_Requirement:_
Each line from the one with "Click the Transactions column header" through the last line below must be written out exactly. Do not copy pictures.

-------------------------

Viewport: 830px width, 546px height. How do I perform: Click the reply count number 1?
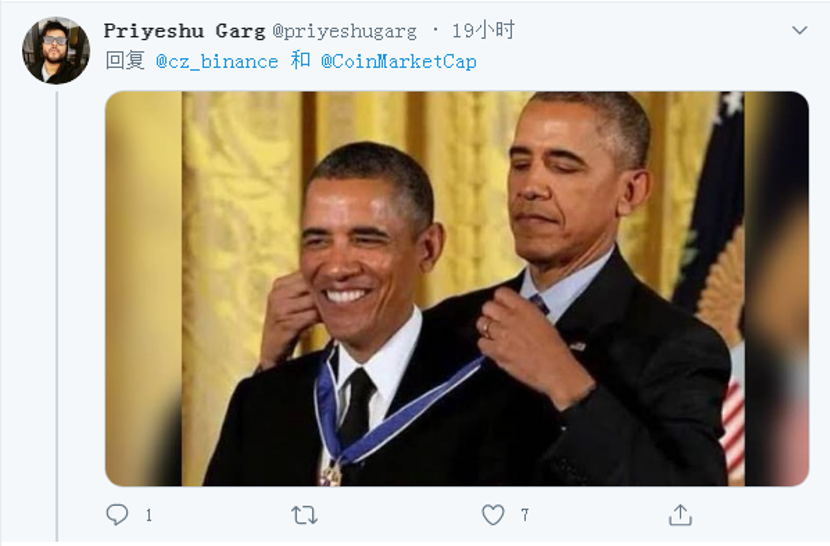pos(149,515)
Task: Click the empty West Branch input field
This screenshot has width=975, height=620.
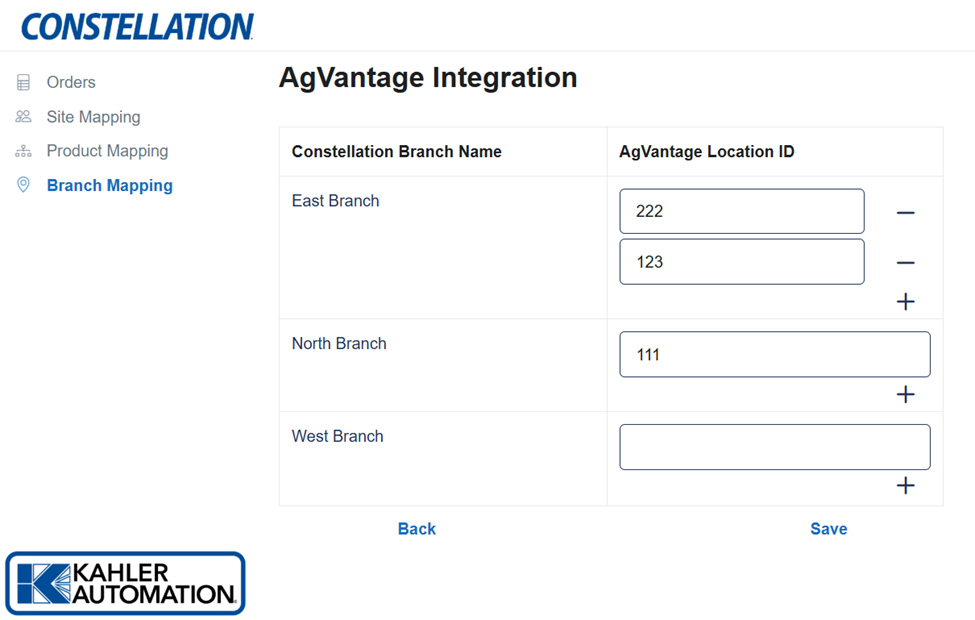Action: 774,447
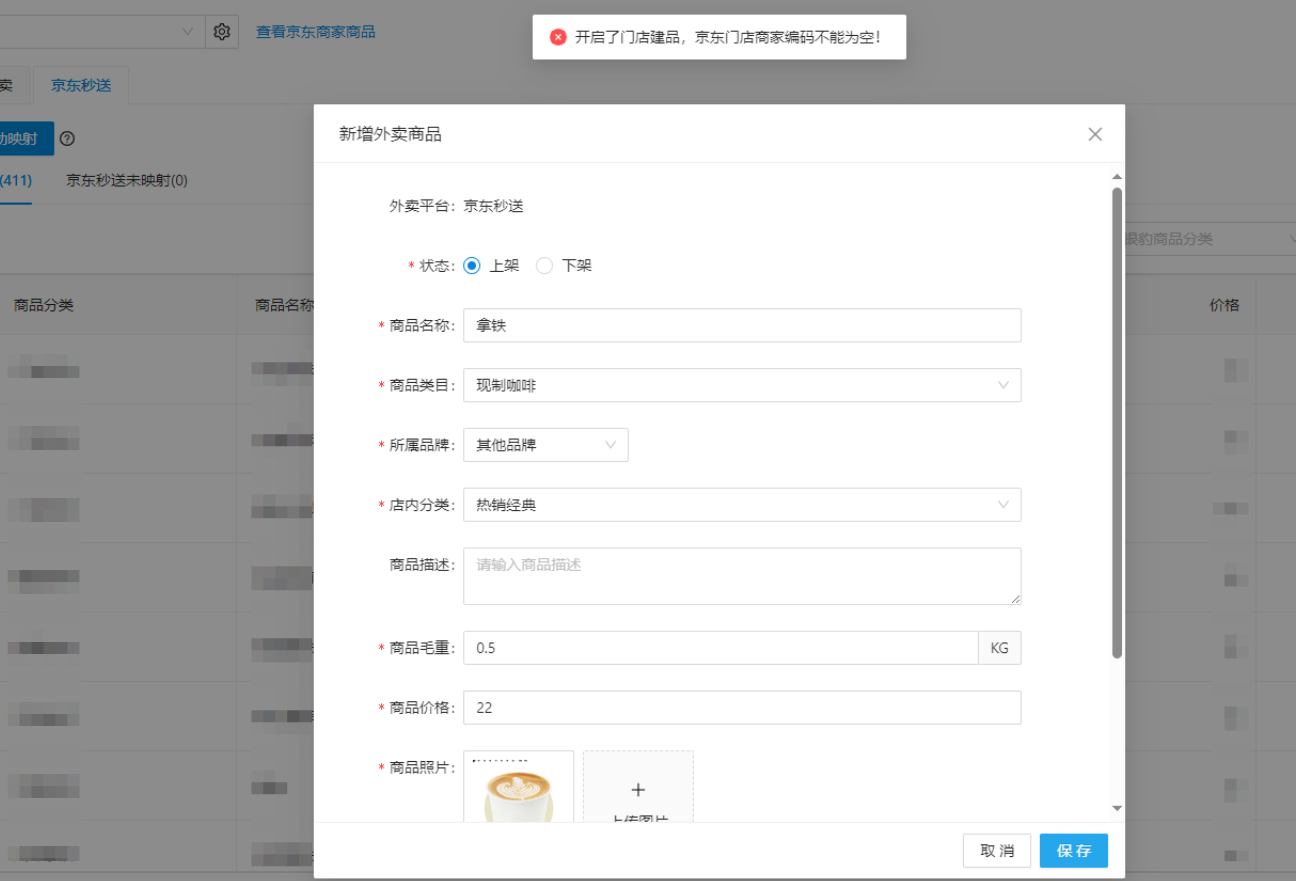Click the plus icon to upload a product image
The width and height of the screenshot is (1296, 881).
638,789
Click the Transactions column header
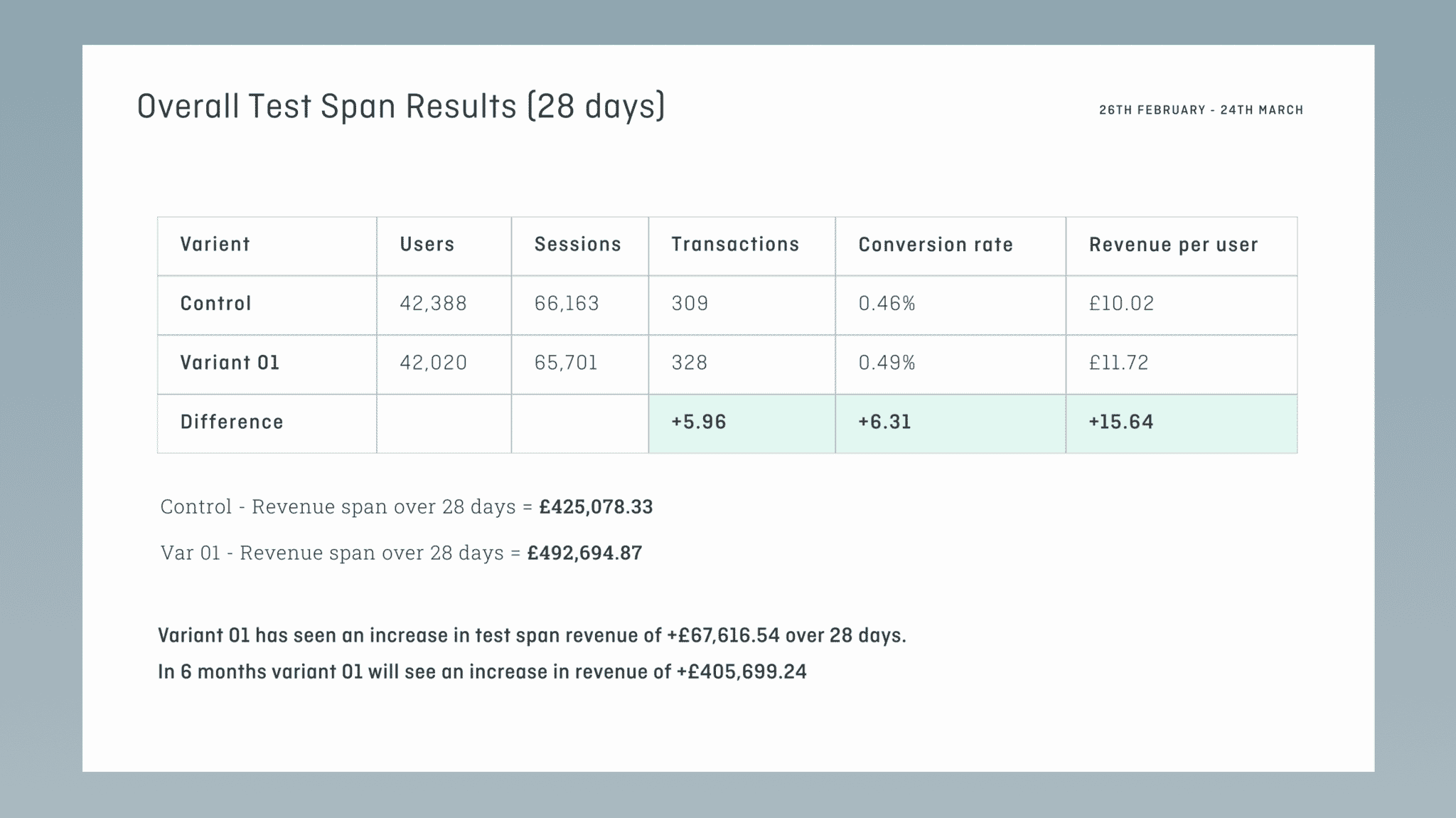The height and width of the screenshot is (818, 1456). [735, 244]
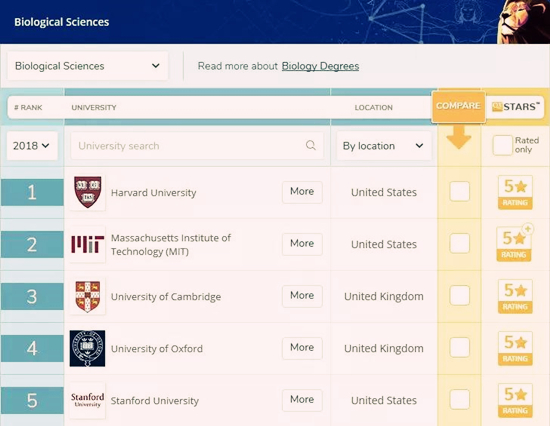The height and width of the screenshot is (426, 550).
Task: Enable the Rated only checkbox
Action: pos(502,145)
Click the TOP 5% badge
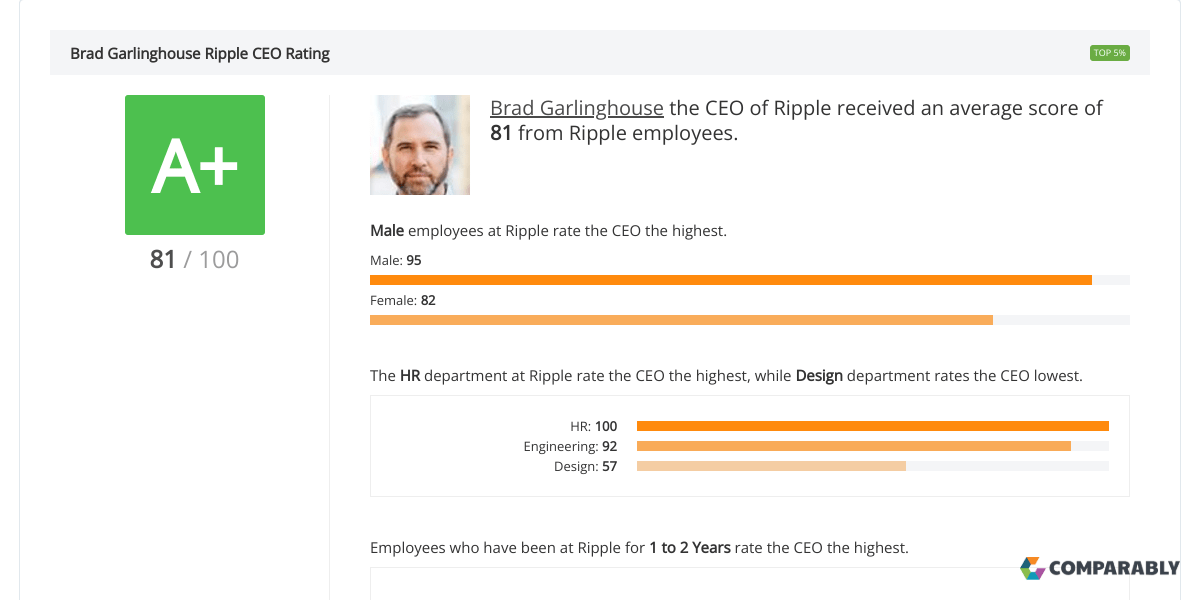Image resolution: width=1200 pixels, height=600 pixels. 1110,52
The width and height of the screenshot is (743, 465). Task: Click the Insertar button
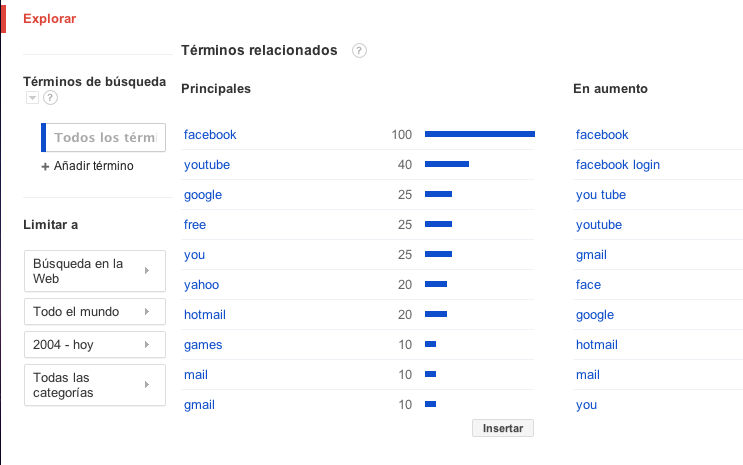(502, 428)
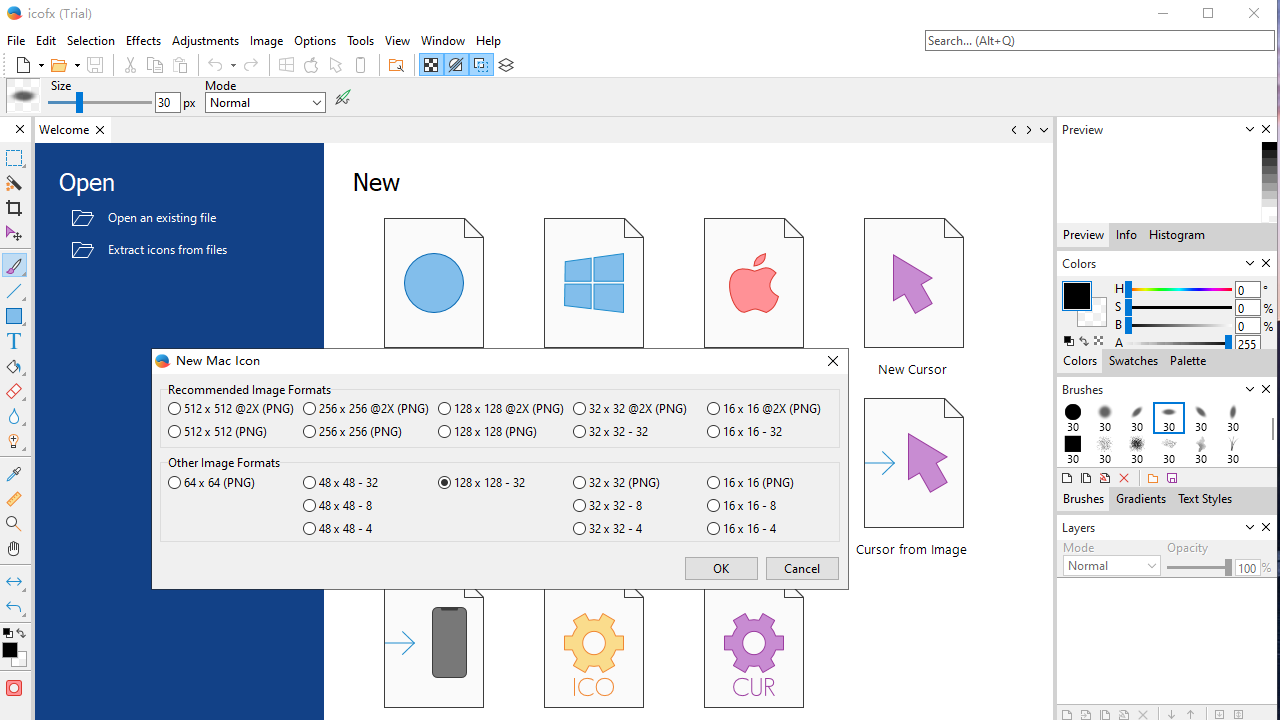Open the Brushes panel options chevron
1280x720 pixels.
pos(1249,389)
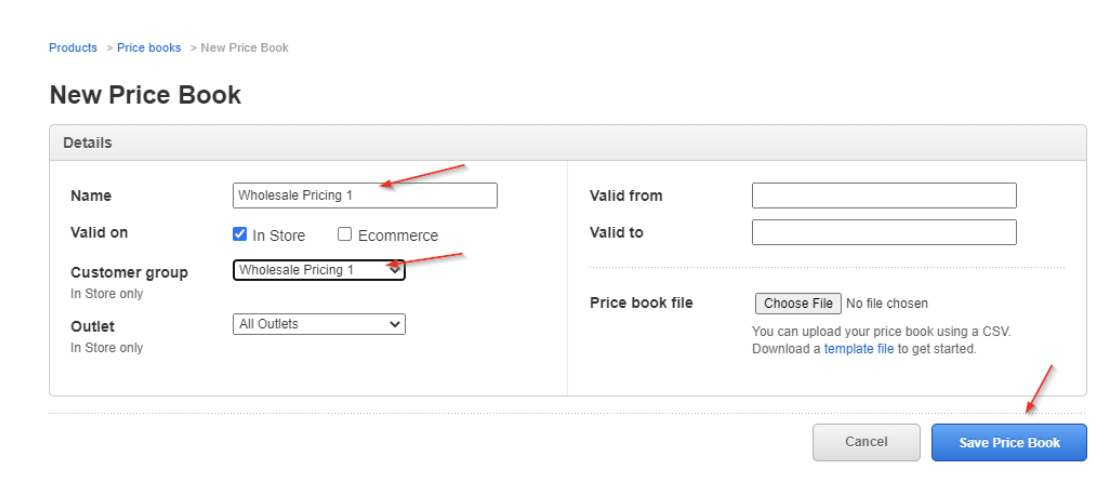Screen dimensions: 1118x504
Task: Cancel creating the price book
Action: (865, 442)
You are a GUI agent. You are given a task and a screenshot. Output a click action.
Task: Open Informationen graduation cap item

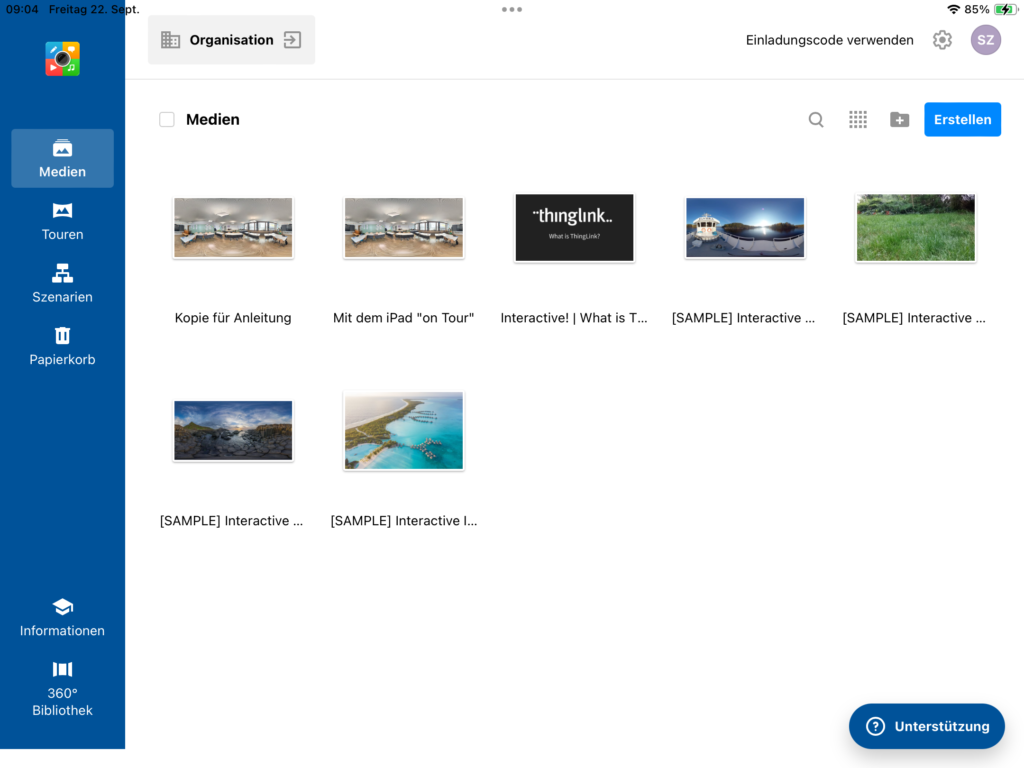62,618
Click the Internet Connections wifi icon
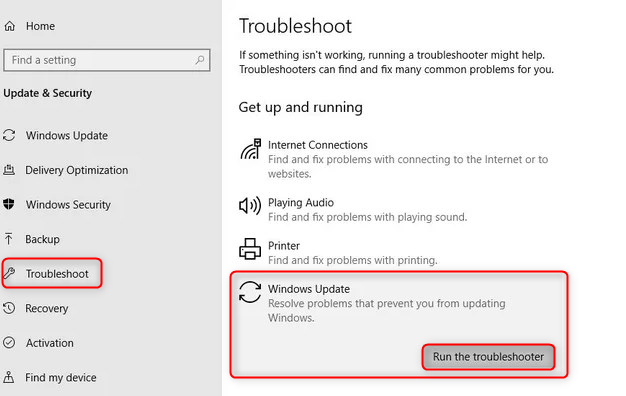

-------------------------

_Result of this exercise:_
Click the Transactions column header
The height and width of the screenshot is (818, 1456). [735, 244]
The height and width of the screenshot is (426, 550).
Task: Enable the Rated only checkbox
Action: pos(502,145)
Click the TOP 5% badge
Image resolution: width=1200 pixels, height=600 pixels. 1110,52
The width and height of the screenshot is (743, 465). Task: Click the Insertar button
(502, 428)
Open the Brushes panel options chevron
1280x720 pixels.
pos(1249,389)
Screen dimensions: 1118x504
Task: Cancel creating the price book
Action: (865, 442)
You are a GUI agent. You are given a task and a screenshot. Output a click action.
Task: Open Informationen graduation cap item

62,618
Click the Internet Connections wifi icon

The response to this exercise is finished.